■ DATA RECORDS ■

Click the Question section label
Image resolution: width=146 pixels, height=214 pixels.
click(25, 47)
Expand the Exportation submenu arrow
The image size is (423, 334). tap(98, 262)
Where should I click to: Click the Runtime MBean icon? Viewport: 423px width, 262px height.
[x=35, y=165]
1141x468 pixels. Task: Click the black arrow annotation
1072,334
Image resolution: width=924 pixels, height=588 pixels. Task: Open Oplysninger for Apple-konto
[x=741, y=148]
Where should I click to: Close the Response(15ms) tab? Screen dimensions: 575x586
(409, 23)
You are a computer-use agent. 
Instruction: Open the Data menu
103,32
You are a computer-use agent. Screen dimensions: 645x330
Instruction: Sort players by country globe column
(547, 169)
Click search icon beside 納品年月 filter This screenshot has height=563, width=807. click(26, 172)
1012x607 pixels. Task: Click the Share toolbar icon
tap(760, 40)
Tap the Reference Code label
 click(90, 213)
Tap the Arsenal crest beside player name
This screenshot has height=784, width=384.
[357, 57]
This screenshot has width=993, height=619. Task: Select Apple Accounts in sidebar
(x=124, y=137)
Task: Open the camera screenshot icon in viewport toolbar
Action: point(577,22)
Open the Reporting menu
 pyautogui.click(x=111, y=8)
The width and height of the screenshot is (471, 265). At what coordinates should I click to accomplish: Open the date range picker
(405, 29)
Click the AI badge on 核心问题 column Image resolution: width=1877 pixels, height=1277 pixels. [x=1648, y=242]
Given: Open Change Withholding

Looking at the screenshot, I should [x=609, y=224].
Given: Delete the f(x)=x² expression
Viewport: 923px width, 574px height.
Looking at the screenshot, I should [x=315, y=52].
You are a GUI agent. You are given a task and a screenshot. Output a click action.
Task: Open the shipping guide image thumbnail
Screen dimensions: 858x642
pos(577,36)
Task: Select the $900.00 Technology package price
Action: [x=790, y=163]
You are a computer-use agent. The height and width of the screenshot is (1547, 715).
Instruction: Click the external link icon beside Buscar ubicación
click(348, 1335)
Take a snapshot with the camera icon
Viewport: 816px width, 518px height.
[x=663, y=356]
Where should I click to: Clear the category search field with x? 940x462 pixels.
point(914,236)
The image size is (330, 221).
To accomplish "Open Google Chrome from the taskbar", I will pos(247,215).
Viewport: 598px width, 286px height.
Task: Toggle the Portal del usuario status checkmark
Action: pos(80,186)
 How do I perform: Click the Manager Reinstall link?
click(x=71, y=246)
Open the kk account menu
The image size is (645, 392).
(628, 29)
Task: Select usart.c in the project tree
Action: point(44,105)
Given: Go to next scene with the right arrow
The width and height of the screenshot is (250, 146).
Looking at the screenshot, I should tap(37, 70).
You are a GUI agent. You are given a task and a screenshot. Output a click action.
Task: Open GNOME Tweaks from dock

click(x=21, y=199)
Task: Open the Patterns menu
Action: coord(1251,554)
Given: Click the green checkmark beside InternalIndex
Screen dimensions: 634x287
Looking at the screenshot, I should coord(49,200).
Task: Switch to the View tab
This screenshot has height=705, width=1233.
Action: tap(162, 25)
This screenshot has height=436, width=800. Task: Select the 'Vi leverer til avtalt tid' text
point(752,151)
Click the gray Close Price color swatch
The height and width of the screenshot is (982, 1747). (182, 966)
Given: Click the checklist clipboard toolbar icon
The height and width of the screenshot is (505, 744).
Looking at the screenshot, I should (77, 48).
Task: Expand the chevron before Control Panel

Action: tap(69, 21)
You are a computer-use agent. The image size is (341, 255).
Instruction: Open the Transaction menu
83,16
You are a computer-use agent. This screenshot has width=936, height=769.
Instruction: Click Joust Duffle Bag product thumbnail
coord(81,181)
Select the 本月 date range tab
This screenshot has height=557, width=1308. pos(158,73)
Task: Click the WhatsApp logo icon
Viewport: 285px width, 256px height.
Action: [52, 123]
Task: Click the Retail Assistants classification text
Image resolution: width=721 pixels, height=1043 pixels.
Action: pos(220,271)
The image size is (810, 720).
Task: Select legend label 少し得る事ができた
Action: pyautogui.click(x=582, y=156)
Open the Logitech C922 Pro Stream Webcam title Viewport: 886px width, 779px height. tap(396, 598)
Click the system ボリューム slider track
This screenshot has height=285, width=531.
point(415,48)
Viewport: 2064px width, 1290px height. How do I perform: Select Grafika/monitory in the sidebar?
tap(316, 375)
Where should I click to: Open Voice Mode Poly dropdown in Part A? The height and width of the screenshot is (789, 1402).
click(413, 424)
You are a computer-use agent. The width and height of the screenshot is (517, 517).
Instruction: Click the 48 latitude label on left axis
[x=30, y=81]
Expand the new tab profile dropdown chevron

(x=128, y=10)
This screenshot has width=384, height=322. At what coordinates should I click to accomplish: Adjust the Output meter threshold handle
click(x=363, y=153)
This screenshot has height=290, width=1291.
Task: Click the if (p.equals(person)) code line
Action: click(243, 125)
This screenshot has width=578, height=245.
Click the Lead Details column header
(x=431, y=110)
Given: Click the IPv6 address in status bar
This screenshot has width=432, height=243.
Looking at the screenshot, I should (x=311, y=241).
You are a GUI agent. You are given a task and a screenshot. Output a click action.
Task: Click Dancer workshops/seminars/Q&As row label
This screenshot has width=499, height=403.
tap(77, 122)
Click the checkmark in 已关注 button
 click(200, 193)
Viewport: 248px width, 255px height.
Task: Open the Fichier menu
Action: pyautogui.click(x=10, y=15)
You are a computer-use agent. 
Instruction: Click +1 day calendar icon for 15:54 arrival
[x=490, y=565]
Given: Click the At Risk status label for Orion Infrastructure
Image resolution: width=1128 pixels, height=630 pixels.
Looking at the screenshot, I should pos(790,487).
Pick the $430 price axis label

■ STATED EXERCISE ■
Copy out, unchanged, the lines of the rows that start with the one containing "Open the Logitech" and end with the one containing "(x=431, y=110)", both included.

■ EXERCISE ANSWER ■
Open the Logitech C922 Pro Stream Webcam title Viewport: 886px width, 779px height. tap(396, 598)
Click the system ボリューム slider track
This screenshot has height=285, width=531.
point(415,48)
Viewport: 2064px width, 1290px height. How do I perform: Select Grafika/monitory in the sidebar?
tap(316, 375)
Where should I click to: Open Voice Mode Poly dropdown in Part A? The height and width of the screenshot is (789, 1402).
click(413, 424)
You are a computer-use agent. The width and height of the screenshot is (517, 517).
Instruction: Click the 48 latitude label on left axis
[x=30, y=81]
Expand the new tab profile dropdown chevron

(x=128, y=10)
This screenshot has width=384, height=322. At what coordinates should I click to accomplish: Adjust the Output meter threshold handle
click(x=363, y=153)
This screenshot has height=290, width=1291.
Task: Click the if (p.equals(person)) code line
Action: click(243, 125)
This screenshot has width=578, height=245.
Click the Lead Details column header
(x=431, y=110)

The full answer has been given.